Punk und Protestsängerin

O'Connor verstand sich stets als Punk und protestierte gegen das Establishment. Was auch sonst? Sie wächst in einer tiefgläubigen Familie in einem Vorort von Dublin auf. Die Eltern trennen sich, als sie neun Jahre alt ist. Sinéad O'Connor bleibt bei ihrer Mutter, die sie schwer misshandelt. Im katholischen Glauben findet sie ihren Trost, Spiritualität ist ihr Lebensthema. Das Trauma aus dieser Zeit bleibt.

Den ersten Befreiungsschlag setzt sie, indem sie ihre Haare abrasiert, nachdem ein Manager ihr rät, sie solle sich weiblicher kleiden und ihr kurzgeschnittenes Haar wachsen lassen. Die erste Platte veröffentlicht O'Connor 1987, da ist sie gerade 20 Jahre alt. 1990 ist sie mit dem Prince-Cover "Nothing Compares 2 U" 52 Wochen in den US-Charts. Und erlebt die Härten des Business. In ihrem Buch "Erinnerungen" schreibt sie, dass sie mitten in den Aufnahmen schwanger wird und ihr Manager versucht, sie zu einer Abtreibung zu zwingen, was sie ablehnt. Mittlerweile hat sie vier Kinder.

In der Falle

Sie habe sich in einer Falle gefangen gesehen, sagt O'Connor: "Die Medien hielten mich für verrückt, weil ich mich nicht so verhielt, wie es von einem Popstar erwartet wurde", sagt sie in einem Interview mit der "New York Times". "Ich habe den Eindruck, dass man als Popstar fast wie in einer Art Gefängnis sitzt. Man muss ein braves Mädchen sein."

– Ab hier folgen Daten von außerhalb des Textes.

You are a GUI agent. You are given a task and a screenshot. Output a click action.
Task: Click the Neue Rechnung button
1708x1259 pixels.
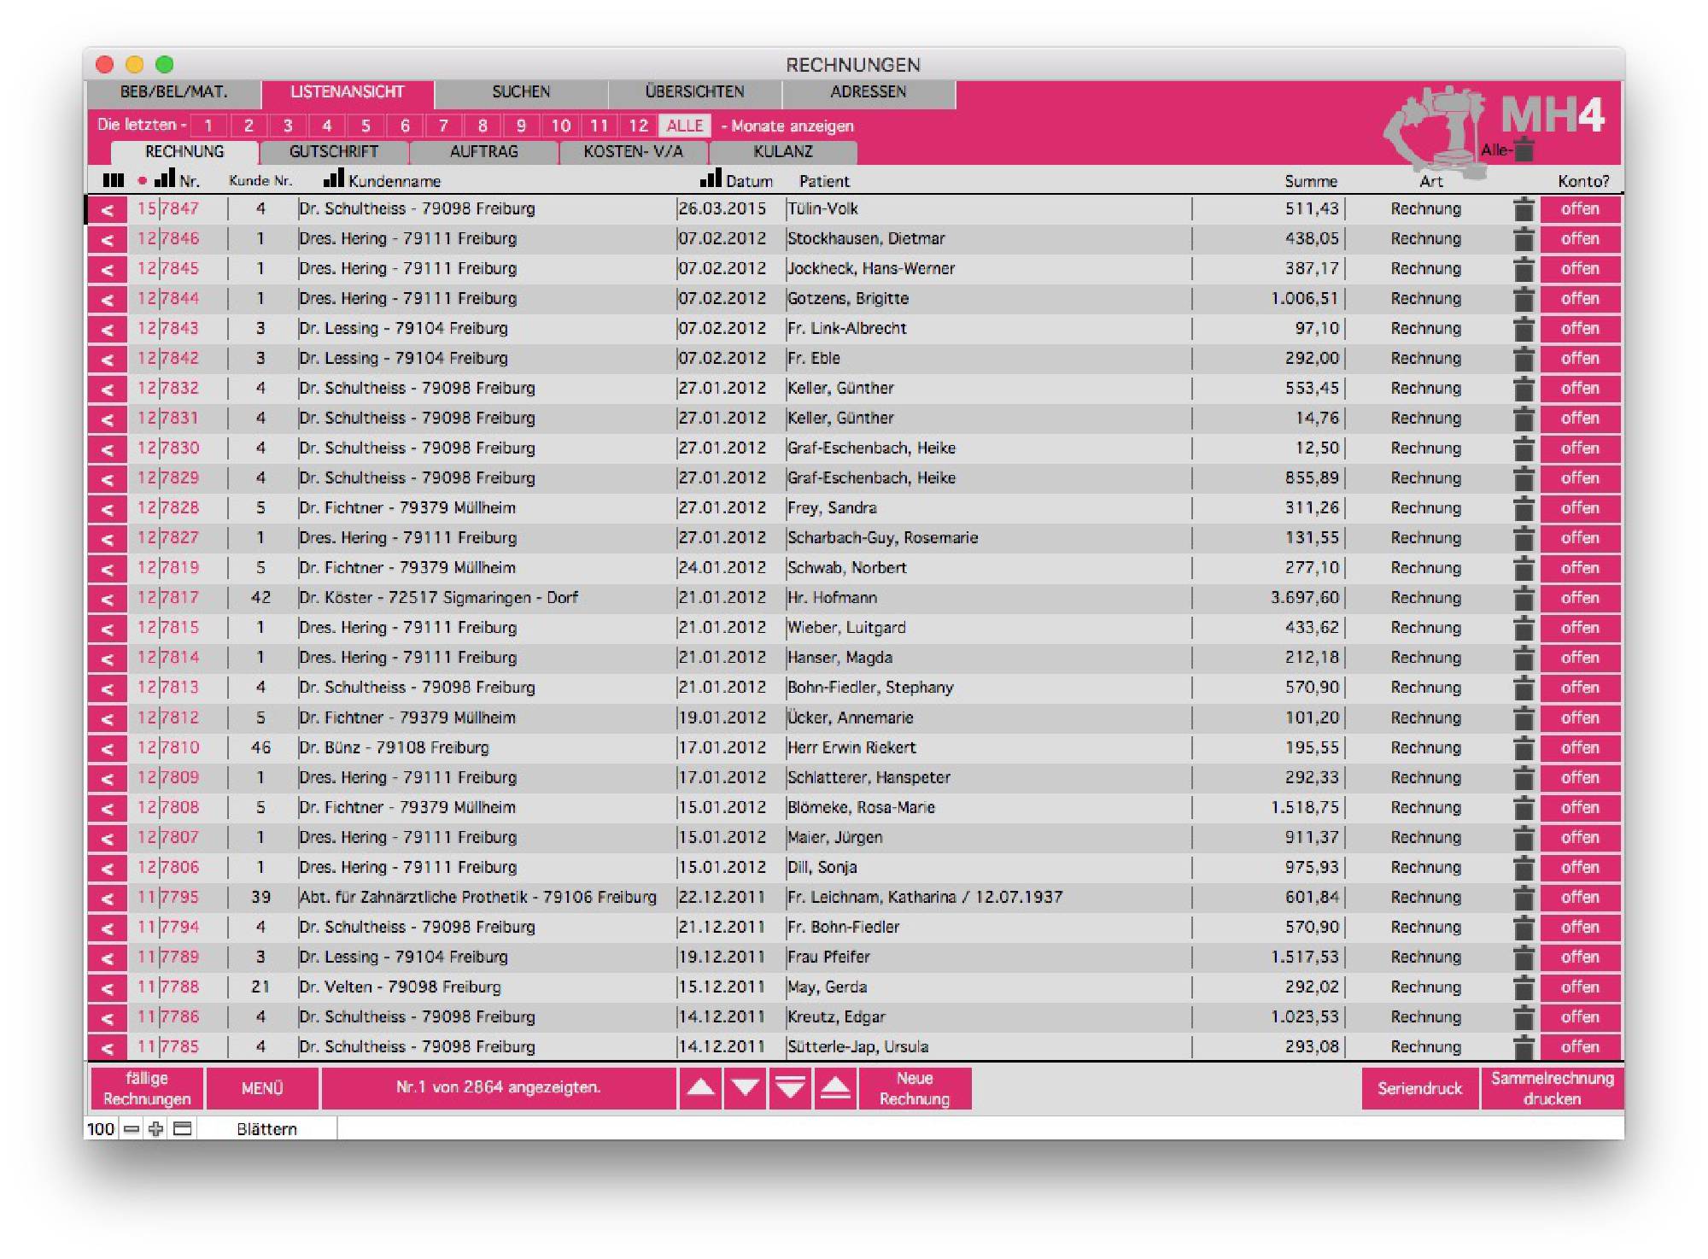tap(915, 1088)
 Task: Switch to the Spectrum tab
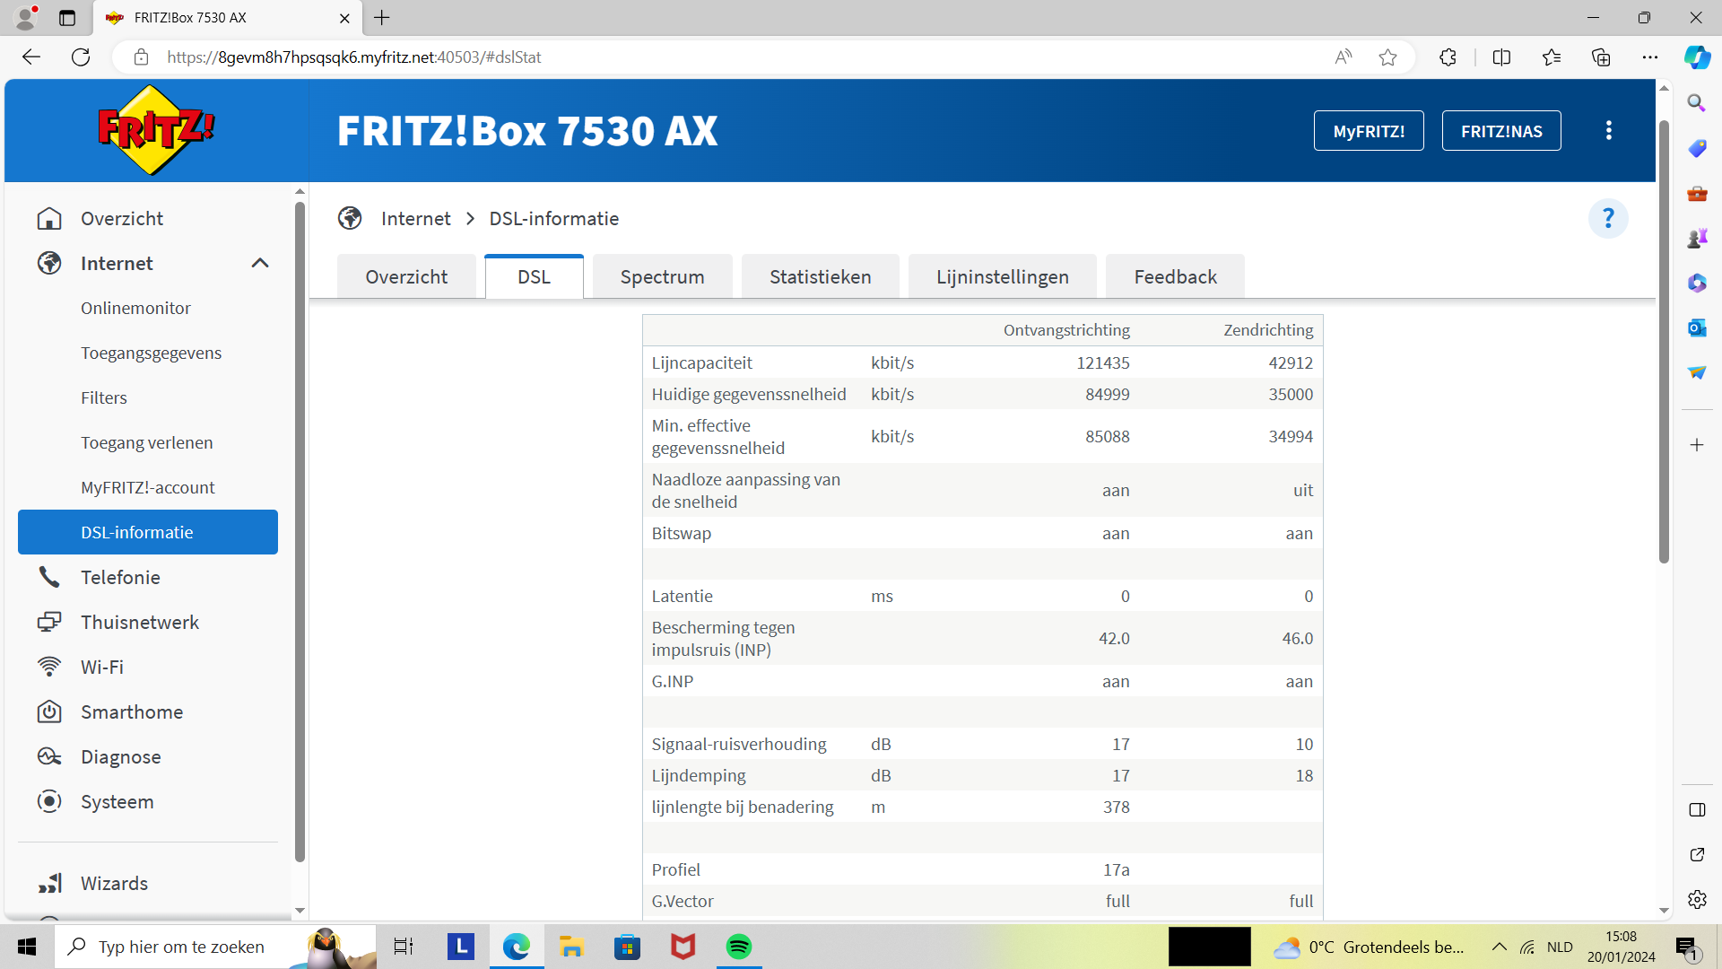tap(662, 276)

"Brav sein" wurde von Frauen offenbar mehr erwartet als von Männern. Bis heute fällt deren Bewertung insgesamt unterschiedlich aus, sehen sich Frauen, die in der ersten Reihe stehen, strengeren Urteilen ausgesetzt. Beispiel: Während Prince bis heute als exzentrisches Genie im positiven Sinne gilt, wird Sinéad O'Connor zwar als großartiges Gesangstalent gehandelt, aber eben auch als arme Verrückte.

Kampf mit Prince

Ausgerechnet Prince. Wie der 2016 verstorbene Popstar mit O'Connor bei der ersten und einzigen persönlichen Begegnung umging, beschreibt die Irin ebenfalls in dem Buch: Prince habe sie in seine Hollywood-Villa bestellt, sie für Flüche in Interviews getadelt und seinen Butler – Prince' Bruder, wie sich später herausstellte – beauftragt, Suppe zu servieren, obwohl sie sich wiederholt geweigert habe. Anschließend habe er ihr eine Kissenschlacht vorgeschlagen, nur um sie dann mit etwas Hartem zu schlagen, das er in seinen Kissenbezug gesteckt hatte. Schließlich flüchtete O'Connor mitten in der Nacht zu Fuß, Prince verfolgte sie mit seinem Auto, sprang heraus und jagte sie über die Autobahn. Völlig irre.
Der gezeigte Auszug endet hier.